Se souvenir (ou pas) d’une décennie où les ados imposaient leurs extravagances débiles, où le concept du cinéma américain se resserrait autour de la notion familiale, du révisionnisme historique et du mythe Peter Pan. Steven Spielberg, que nous aimons cependant beaucoup, semblait en pleine contradiction avec lui-même : il se frottait, pour la première fois en tant que metteur en scène, à un cinéma « adulte » (La Couleur Pourpre), mais, sous la casquette producteur, donnait carte blanche à des machineries impersonnelles (les mauvais Retour vers le futur, The Goonies ou Le Secret de la pyramide) dans lesquelles l’adolescent frimeur donnait la leçon aux adultes paumés.
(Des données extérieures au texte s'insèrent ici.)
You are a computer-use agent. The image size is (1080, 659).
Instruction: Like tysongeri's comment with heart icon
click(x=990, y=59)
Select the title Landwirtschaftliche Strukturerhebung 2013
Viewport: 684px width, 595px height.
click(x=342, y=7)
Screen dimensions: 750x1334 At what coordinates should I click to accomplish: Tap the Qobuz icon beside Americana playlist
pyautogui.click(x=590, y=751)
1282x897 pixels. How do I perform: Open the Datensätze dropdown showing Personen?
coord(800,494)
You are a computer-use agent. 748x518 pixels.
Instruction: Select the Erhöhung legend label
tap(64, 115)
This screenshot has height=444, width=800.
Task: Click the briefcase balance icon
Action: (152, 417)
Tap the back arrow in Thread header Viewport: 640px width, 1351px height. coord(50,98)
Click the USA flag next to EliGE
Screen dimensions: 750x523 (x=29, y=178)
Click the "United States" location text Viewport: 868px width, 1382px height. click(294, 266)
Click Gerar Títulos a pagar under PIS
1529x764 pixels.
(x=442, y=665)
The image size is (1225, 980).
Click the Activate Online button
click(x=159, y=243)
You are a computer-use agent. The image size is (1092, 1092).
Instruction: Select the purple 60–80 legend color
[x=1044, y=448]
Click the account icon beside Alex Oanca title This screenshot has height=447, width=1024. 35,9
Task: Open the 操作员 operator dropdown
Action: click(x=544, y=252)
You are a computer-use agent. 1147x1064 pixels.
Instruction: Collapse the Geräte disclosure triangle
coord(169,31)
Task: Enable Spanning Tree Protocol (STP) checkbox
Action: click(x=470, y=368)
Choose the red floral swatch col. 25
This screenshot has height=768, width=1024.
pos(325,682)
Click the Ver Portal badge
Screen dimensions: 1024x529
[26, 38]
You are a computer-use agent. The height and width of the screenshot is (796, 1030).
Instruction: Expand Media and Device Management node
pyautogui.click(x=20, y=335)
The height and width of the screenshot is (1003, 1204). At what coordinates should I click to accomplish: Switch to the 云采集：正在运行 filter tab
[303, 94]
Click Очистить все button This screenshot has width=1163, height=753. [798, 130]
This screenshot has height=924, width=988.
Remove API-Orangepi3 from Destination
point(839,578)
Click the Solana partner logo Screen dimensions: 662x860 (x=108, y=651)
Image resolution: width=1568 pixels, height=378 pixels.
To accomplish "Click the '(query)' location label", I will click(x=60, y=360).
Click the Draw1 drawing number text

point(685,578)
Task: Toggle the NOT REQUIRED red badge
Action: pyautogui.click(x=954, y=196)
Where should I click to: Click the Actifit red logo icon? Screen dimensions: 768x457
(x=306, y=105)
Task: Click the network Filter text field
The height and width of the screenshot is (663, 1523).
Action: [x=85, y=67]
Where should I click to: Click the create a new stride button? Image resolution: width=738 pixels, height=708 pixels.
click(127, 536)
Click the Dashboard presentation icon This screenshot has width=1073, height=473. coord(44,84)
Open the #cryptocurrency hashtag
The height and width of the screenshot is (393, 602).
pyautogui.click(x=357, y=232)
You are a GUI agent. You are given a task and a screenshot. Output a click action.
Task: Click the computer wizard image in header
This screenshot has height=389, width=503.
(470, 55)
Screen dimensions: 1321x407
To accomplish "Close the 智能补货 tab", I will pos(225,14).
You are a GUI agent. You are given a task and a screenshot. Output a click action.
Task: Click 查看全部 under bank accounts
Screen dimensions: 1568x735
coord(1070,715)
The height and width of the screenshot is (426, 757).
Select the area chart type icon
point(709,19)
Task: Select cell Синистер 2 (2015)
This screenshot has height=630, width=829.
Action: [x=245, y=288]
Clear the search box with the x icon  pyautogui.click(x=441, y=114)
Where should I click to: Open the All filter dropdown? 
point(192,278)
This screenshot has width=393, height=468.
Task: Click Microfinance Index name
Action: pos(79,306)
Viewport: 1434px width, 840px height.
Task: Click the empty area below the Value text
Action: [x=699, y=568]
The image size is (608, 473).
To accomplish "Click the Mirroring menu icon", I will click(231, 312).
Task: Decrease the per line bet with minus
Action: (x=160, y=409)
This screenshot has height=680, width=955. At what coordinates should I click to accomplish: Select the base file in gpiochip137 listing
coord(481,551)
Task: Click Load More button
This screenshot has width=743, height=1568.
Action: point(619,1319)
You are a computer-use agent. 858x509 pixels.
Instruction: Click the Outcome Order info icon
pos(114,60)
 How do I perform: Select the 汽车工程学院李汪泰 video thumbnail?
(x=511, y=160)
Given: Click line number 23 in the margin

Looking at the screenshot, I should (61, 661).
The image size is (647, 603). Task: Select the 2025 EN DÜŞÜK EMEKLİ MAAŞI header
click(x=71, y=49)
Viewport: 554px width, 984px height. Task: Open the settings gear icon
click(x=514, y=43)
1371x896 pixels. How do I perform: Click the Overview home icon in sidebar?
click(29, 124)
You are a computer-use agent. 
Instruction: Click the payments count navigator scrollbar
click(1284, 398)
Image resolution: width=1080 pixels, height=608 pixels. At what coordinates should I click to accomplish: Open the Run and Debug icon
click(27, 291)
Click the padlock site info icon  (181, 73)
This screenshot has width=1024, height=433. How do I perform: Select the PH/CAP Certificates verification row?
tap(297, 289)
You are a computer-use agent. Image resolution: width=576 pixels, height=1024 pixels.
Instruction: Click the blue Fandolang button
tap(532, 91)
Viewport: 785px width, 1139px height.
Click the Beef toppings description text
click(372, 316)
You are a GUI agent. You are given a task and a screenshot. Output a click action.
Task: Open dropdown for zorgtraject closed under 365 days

Spielberg soldait le compte de ses idées, qu’il confiait à des cinéastes aussi mercenaires qu’anodins (Zemeckis, Donner, Benjamin), pour mieux, croyait-on, tirer un trait sur le joug de l’enfance et envisager la décennie suivante, les 90’s, sous l’angle d’un cinéma assez marqué par la morale du plan – en fait, il fallut attendre les années 2000 pour constater la réussite de ce revirement théorique.
Fandango, inversement à 90% des productions Spielberg 80’s, ne provient pas d’une idée qui aurait germé dans l’imagination du cinéaste de Jaws, mais d’un jeune étudiant à l’USC, Californie. Kevin Reynolds, en 85, est connu pour avoir signé le script belliqueux de L’Aube Rouge, navet anti cocos d’un John Milius en pleine crise patriotique (script renié par Reynolds, qui réfutait les tendances fashos du cinéaste de Conan). Une bleusaille néanmoins détentrice d’un court-métrage qui attire l’attention de Spielberg (ce court, nommé Proof, se focalise, au plan près, sur la scène du saut en parachute de Fandango). Steven offre carte blanche à Reynolds pour un premier long ! Franco ! Et puis la poisse…
Renié par Spielberg avant même la distribution du film aux États-Unis en janvier 1985 (l’accroche « Steven Spielberg present » n’est pas inclue au générique), Fandango est un bide américain… mais un objet culte en France. Inédite à cette époque en salle parisienne, l’œuvre de Reynolds, découverte par la critique durant le Festival de Deauville 85, provoque les louanges. On parle de la naissance d’un futur grand, d’un regard mélancolique, proche de Cimino, sur la fin du rêve américain. Finalement, Fandango sort en France, en catimini (euphémisme), en… août 1988 – durant une semaine et dans trois salles, guère plus. Chef-d’œuvre invisible. Abandonné par son distributeur français qui entendait exploiter cette Bringue d’enfer (titre français nul) pour mettre en avant le nouveau Reynolds, La Bête de guerre, premier film de guerre se déroulant en Afghanistan, prévu en septembre de la même année – et qui allait traumatiser la critique.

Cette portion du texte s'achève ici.